With the recession the man-made noise, the sounds of the wild is given the opportunity to be heard and enjoyed. In unison, a litany of calls, coos, chirps, squawks and other avian vocalization fill the atmosphere. From the boisterous kiskadees to the talkative parrots, each bird species announcing their presence.
Although we seldom acknowledge it, the human brain needs stimulation, and the natural environment provides lots of it. Nature's chorus provides an escape from the noisy confusion of live. It is no wonder that astronauts aboard the International Space Station listen to recordings of these sounds to counter the nothingness of space.
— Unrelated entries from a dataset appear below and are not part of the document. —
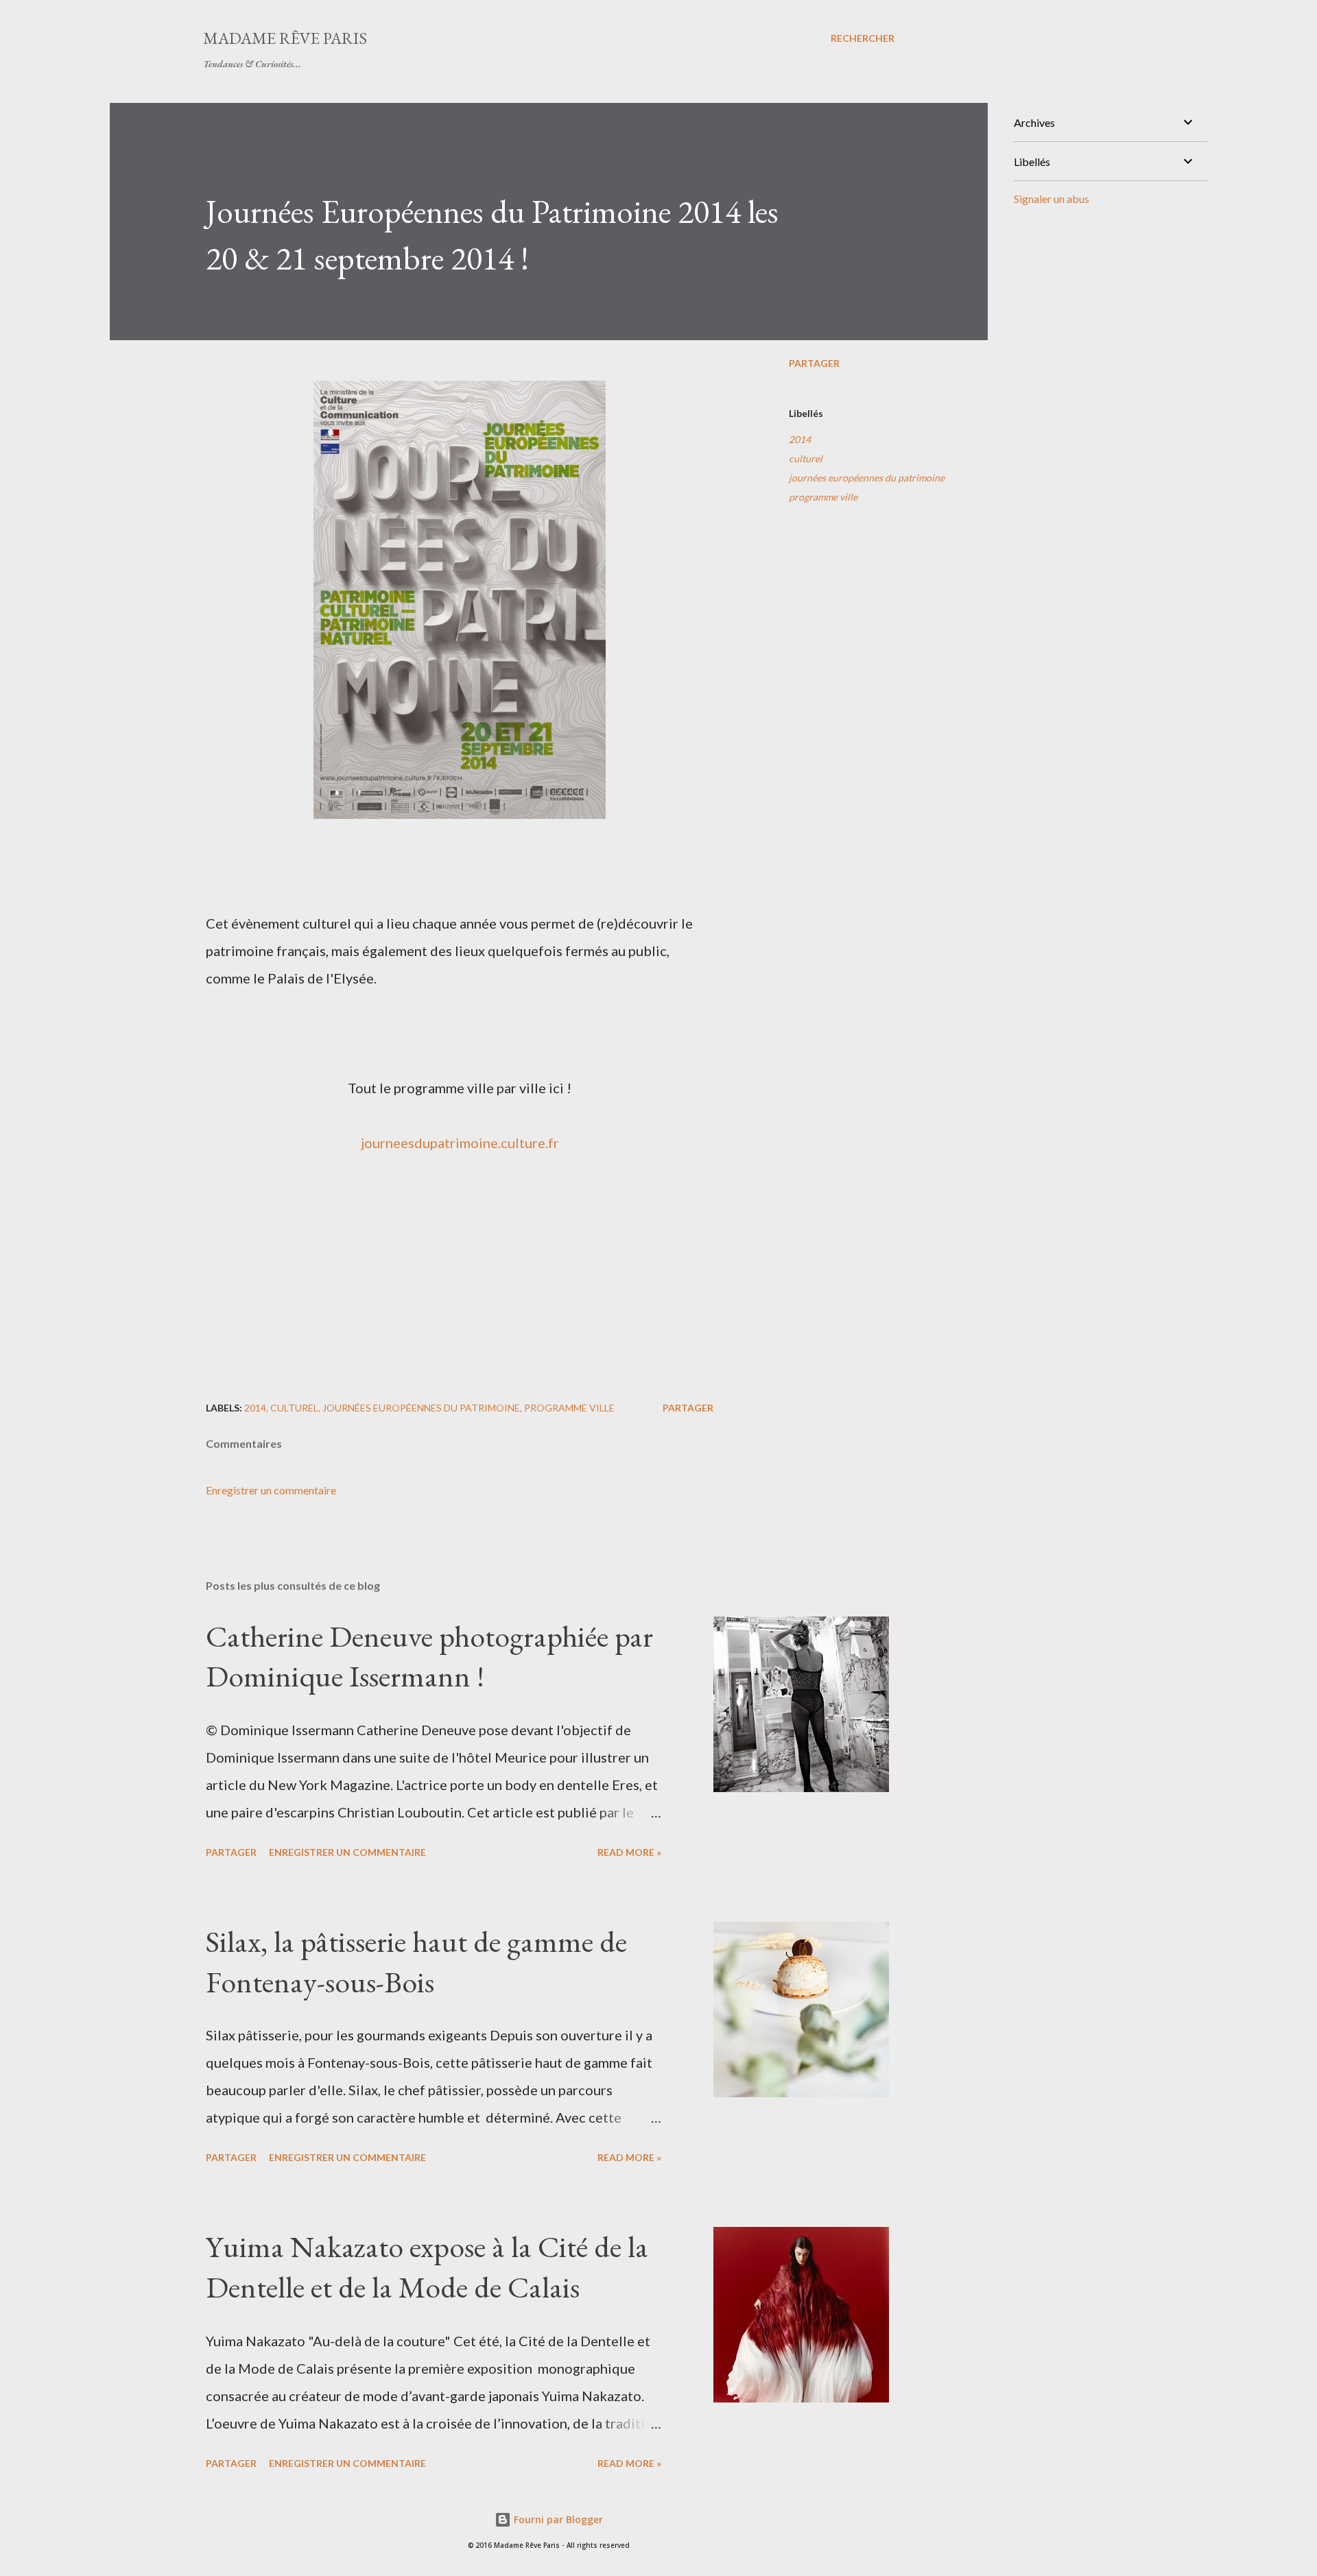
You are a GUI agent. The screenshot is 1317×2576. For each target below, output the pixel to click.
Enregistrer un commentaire (271, 1489)
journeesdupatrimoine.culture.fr (460, 1142)
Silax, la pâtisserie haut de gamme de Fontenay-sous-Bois (416, 1961)
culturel (805, 458)
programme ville (823, 497)
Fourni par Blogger (557, 2519)
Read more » (629, 1852)
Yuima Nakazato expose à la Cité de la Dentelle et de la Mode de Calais (427, 2266)
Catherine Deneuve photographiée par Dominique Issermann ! (429, 1656)
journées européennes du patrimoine (867, 478)
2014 (800, 439)
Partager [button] (814, 363)
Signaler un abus (1051, 198)
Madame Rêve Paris (285, 38)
It is also not accidental that remote lodges deep inside a forest are sought out by city dwellers for rejuvenation.
This little experience helps us to appreciate that there are latent solutions to any problem that may face us, and all that we need to do is pause and remove one or more layers of obstacles that may be obscuring it.
How true was it when Dr. Carl Sagan said, "the absence of evidence is not evidence of absence."?
Imagine if Thomas Edison on his quest to create the first light bulb had stopped after trying 1000 or 5000 or even 9999 times without a solution. We may still have had to light a fire to see at nights. But be persisted knowing that there was a solution, then later characterized his feat with the words: "the light bulb was an invention with 10,000 steps."
How many steps are you prepared to take? How many layers are you likely to peel off to discover something? Like the sounds of the wild in the city, we just need to get out of our own way in order to unearth it.